On the point about playing fields, tests were put in place by the new Government in 1997 to ensure that there was no net loss of sporting amenities. Every application since then has been checked by the Department for Children, Schools and Families, or by Sport England, to ensure that if a playing field was disposed of, the proceeds were reinvested so that the community was provided with equivalent or better sports provision. That is a much better system than the one that was left to us by the hon. Gentleman’s party in 1996. Is he defending that record? I do not think that he is.
Mr. Deputy Speaker, it may introduce a note of harmony if I remind the Secretary of State and my hon. Friend the Member for South-West Surrey (Mr. Hunt) that you and I remember the 1948 Olympics. What we really want as the major sporting legacy of the 2012 Olympics is a love of sport for its own sake, without regard for filthy lucre. We want sportsmen and women who can inspire young people at school, as we and our fellows were inspired all those years ago. That is what we want.
I agree wholeheartedly. We need to encourage a sense of the simple joy of sport among young people. A quality introduction—coaching and competition—for all young people will encourage them to find a joy in sport for life.
I will give way to my hon. Friends in a moment.
We are providing just such an introduction. The steps taken to put school sport back on its feet have been mentioned; in the past decade, £4 billion has been invested in school, community and elite sport, and in the past five years more than £1.5 billion has gone to physical education and school sport alone. We are seeing the results.
Let us look at the headline statistics from the school sport survey, published just two weeks ago. Some 90 per cent. of pupils now participate in at least two hours a week of high-quality PE and sport; only a quarter of pupils did so in 2002. Competitive sport is on the increase. Some 66 per cent. of pupils are involved in intra-school competitive activities, which is up from 58 per cent. last year. Some 41 per cent. of pupils are involved in inter-school competition—up from 35 per cent. last year. On average, each school offers 17.5 sports —up from 14.5 in 2003-04.

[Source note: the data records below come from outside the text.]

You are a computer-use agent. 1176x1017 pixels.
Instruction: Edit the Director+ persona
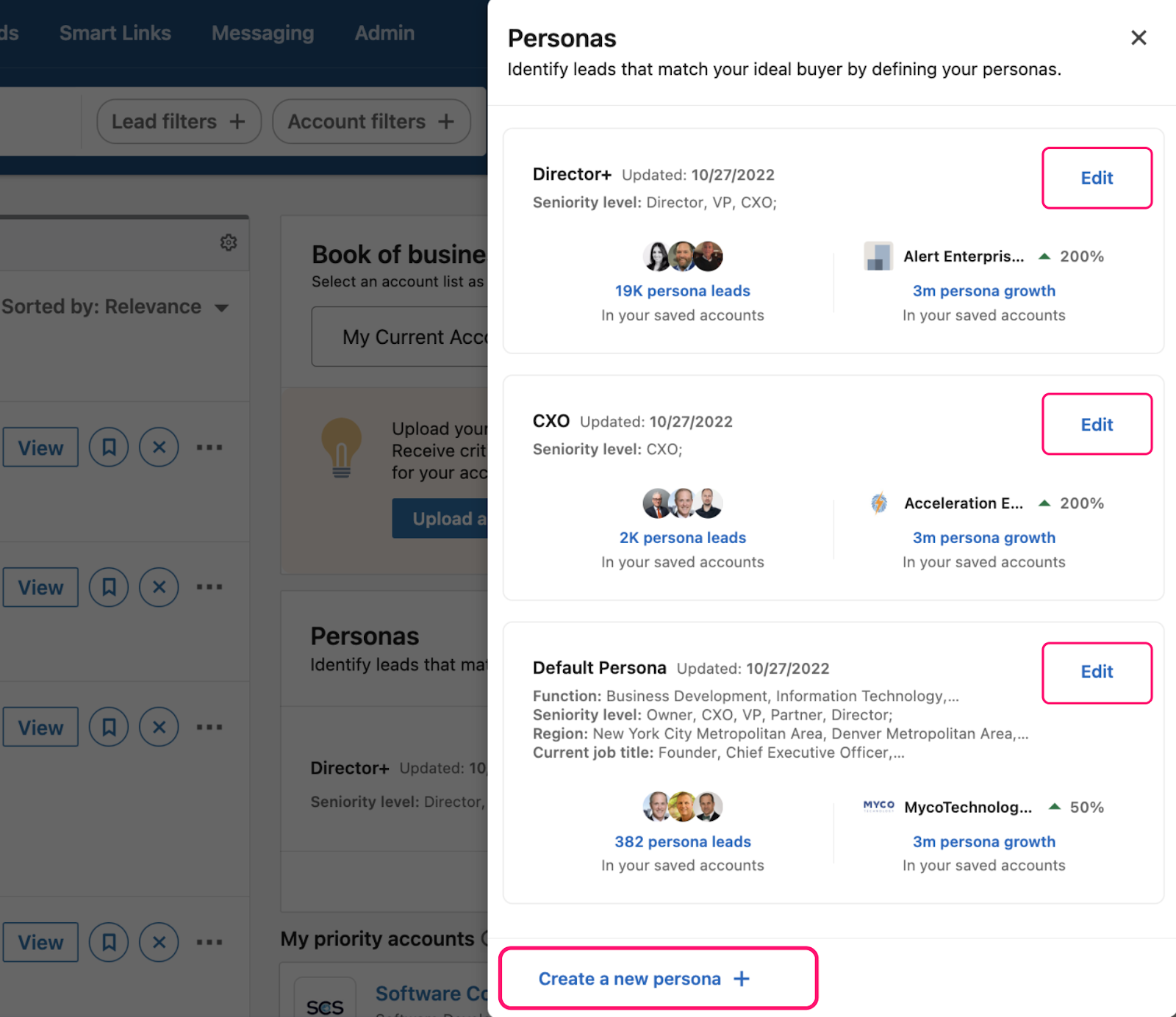tap(1097, 178)
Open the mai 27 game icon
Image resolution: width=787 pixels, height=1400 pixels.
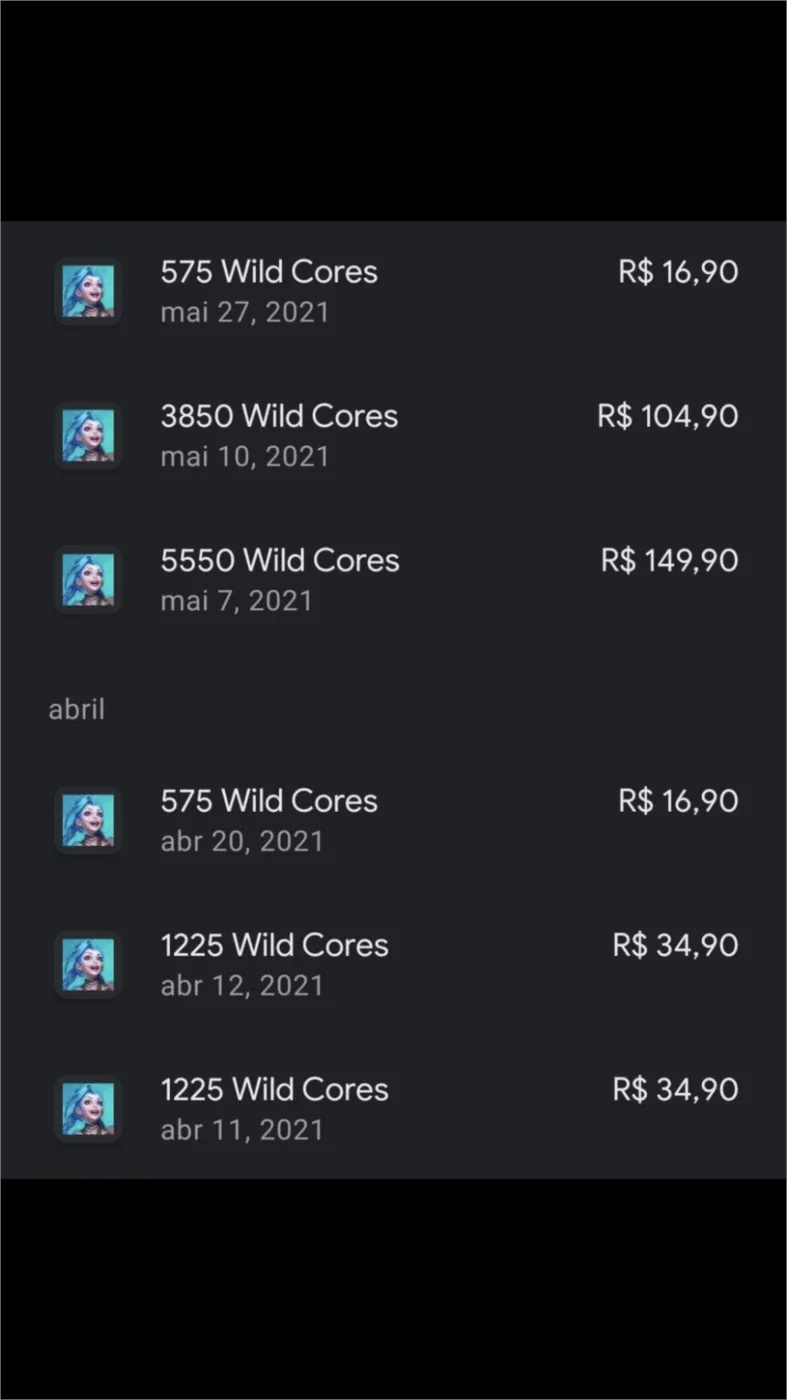88,291
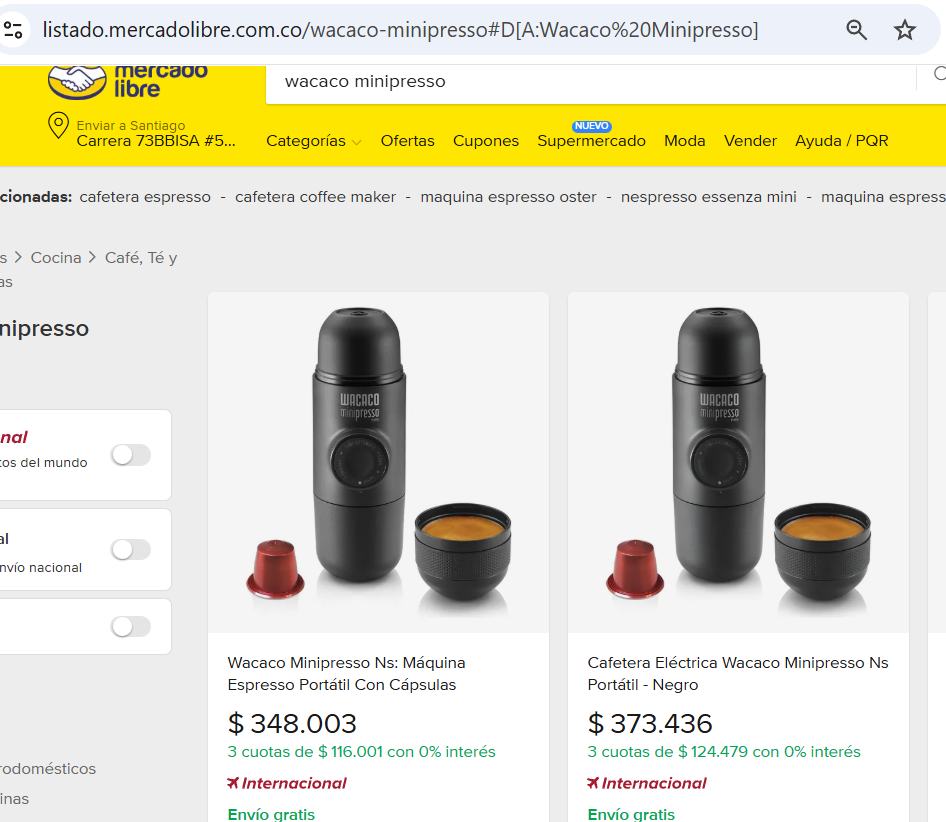Screen dimensions: 946x822
Task: Go to the Supermercado section
Action: click(591, 141)
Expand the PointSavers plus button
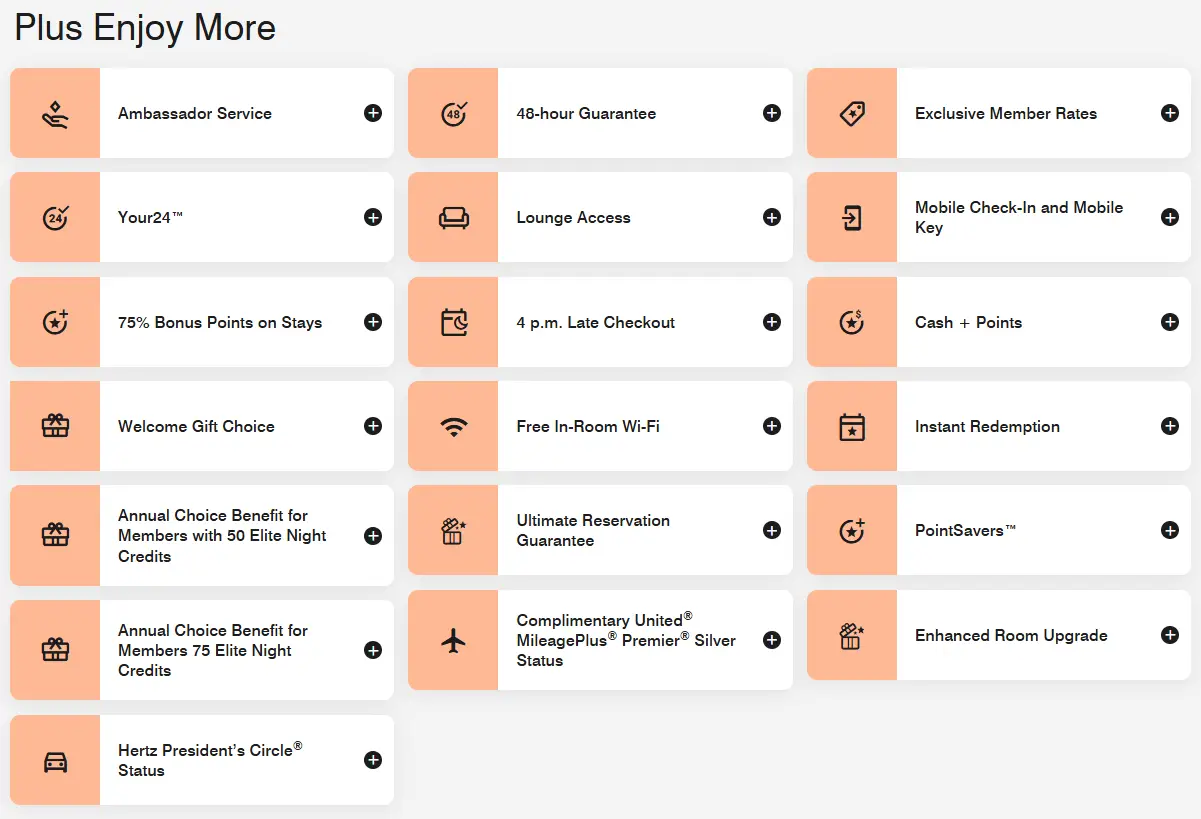1201x819 pixels. [1169, 530]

To answer the previous point about school-club links, I should say that 32 per cent. of pupils participated in a local club linked to their school, up from 19 per cent. in 2004. Forget the exchanges that we have had—those are the facts. School sport is back on its feet, and I am incredibly proud of those statistics.
Does my right hon. Friend agree that our paltry number of Olympic medals in the years that he has not mentioned today came on the back of investment in private facilities? Sport was then very unegalitarian, but this Government have extended opportunity to all. My school grounds are now safe for my children to play in; they have not been sold for development. In addition, my teachers are well paid as a result of the Government and they are prepared to do what the Conservative party denied them the opportunity to do when it was in government.
I agree entirely with that assessment. I should say in praise of John Major that he recognised the importance of sport and—belatedly—tried to put measures in place to benefit it. It is important that that should be recognised, and I do recognise it. The difficulty for Conservative Members is that that came right at the end of their 18 years in government and they did not leave sufficient time for any appreciable impact to be felt. John Major came with the right instincts and good ideas, but they were not made into reality. It was left to this Government to pick up the threads and turn the situation around. The statistics tell us that the situation in schools has been turned around.